Wer sein Eisenbahnbillett mit Bargeld bezahlt, ist zur unsichtbaren Ortsveränderung befähigt. Nebenbei: Niemand muss das 49-Euro-Ticket per Applikation auf dem Fernrufgerät vorweisen. Es ist ebenso in Papierform erhältlich, wozu hier ausdrücklich geraten sei. Auch das Corona-Regime hat die Mythe von der Freiheit der Selbstkraftfahrer weiter entzaubert. Im Istanbuler Straßenverkehr des Sommers 2020 waren die Chauffeure ihrer selbst alle mit atemberaubender Larve zu erblicken, während viele Fußgänger den Rotzlappen an der Armbeuge baumeln hatten und sich bei Nachfrage auf gutwilliges Versäumnis herausreden konnten. Der schnelle Selbstfahrer war auch umso schneller im Fangnetz der Corona-Sbirren. Für den Individualautomobilisten war jede Straßenecke, jeder Abzweig eine potentielle Kontrollfalle. Der Preis für vermeintliche Bequemlichkeit ist immer die Domestikation. Ernst Jünger hat darauf hingewiesen, dass jede Leitung, die ein Haus scheinbar versorgt, zugleich eine Pumpe ist, die Abzapfungen ermöglicht. Im Kapitalismus ist Frieden nur als Promo zu haben. Der Saldo richtet hin. Alle Massaker seit 1789 haben nur damit zu tun und kaum mit Weltanschauung: Effizienz, Rendite, Ökonomie.

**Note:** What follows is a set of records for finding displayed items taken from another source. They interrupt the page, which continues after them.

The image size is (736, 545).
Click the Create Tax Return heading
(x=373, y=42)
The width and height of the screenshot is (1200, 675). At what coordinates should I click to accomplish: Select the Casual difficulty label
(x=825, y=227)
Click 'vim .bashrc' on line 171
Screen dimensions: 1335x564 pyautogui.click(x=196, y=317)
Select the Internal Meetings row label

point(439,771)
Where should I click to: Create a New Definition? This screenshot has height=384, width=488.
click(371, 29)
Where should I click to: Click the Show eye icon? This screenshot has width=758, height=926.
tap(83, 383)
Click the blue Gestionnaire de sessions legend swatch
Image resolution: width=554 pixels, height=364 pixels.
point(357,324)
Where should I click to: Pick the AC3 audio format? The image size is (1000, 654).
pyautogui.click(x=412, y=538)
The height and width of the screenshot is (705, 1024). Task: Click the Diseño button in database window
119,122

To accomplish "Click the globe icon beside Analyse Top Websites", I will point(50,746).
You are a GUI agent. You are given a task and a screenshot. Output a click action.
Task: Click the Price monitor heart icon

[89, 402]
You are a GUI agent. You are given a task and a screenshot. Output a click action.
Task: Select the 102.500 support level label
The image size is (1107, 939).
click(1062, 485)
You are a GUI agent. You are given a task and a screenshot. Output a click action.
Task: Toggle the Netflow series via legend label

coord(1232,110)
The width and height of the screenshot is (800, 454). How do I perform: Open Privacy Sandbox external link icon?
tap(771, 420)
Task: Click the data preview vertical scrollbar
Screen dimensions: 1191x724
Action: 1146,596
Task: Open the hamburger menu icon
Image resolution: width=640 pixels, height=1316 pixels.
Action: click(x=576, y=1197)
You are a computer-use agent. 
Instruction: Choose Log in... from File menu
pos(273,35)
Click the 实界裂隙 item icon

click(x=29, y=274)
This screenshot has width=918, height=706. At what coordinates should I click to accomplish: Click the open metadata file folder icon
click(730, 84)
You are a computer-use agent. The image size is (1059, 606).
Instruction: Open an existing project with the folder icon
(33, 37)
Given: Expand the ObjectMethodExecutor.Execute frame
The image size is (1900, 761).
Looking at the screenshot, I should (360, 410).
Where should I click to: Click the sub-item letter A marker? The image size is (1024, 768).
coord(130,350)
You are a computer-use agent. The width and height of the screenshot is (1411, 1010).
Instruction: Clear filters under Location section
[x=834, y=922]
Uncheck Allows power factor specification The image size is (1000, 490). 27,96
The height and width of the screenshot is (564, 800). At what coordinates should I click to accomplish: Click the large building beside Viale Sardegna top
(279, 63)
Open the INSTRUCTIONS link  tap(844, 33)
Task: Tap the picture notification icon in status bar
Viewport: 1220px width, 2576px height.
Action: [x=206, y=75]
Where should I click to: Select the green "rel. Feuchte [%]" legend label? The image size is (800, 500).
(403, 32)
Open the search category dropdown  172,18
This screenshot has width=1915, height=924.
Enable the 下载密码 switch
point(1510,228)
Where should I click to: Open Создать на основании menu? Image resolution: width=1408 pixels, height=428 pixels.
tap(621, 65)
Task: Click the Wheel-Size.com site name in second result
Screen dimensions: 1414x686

Zurück zur Liebe in Zeiten der Corona. Im Zug dagegen wurde ausgiebig geknuspert und gesüffelt oder sich zum halb vorgetäuschten Schlummer hinterm herabhängenden Mantel versteckt. Die Bevorzugung des gemeinschaftlichen Reisens bedeutet nichts anderes als das Ende der Subventionierung des knallenden, prallenden, schillernden und stinkenden Individualismus, für den die Automobilität exemplarisch steht. Und jede Fahrtroute muss gebahnt werden. Ohne egale Beton- oder Asphaltpiste ist der flotteste Wagen ein taumelndes Ungetüm. Feldweg und Kopfsteinpflaster lassen den Lamborghini alt aussehen und sei er noch so fabrikneu.

Lew Schütz ist studierter Kunstwissenschaftler und Kultursoziologe, der drei Jahrzehnte im Kulturamt einer großen Kreisstadt in Deutschland gearbeitet hat.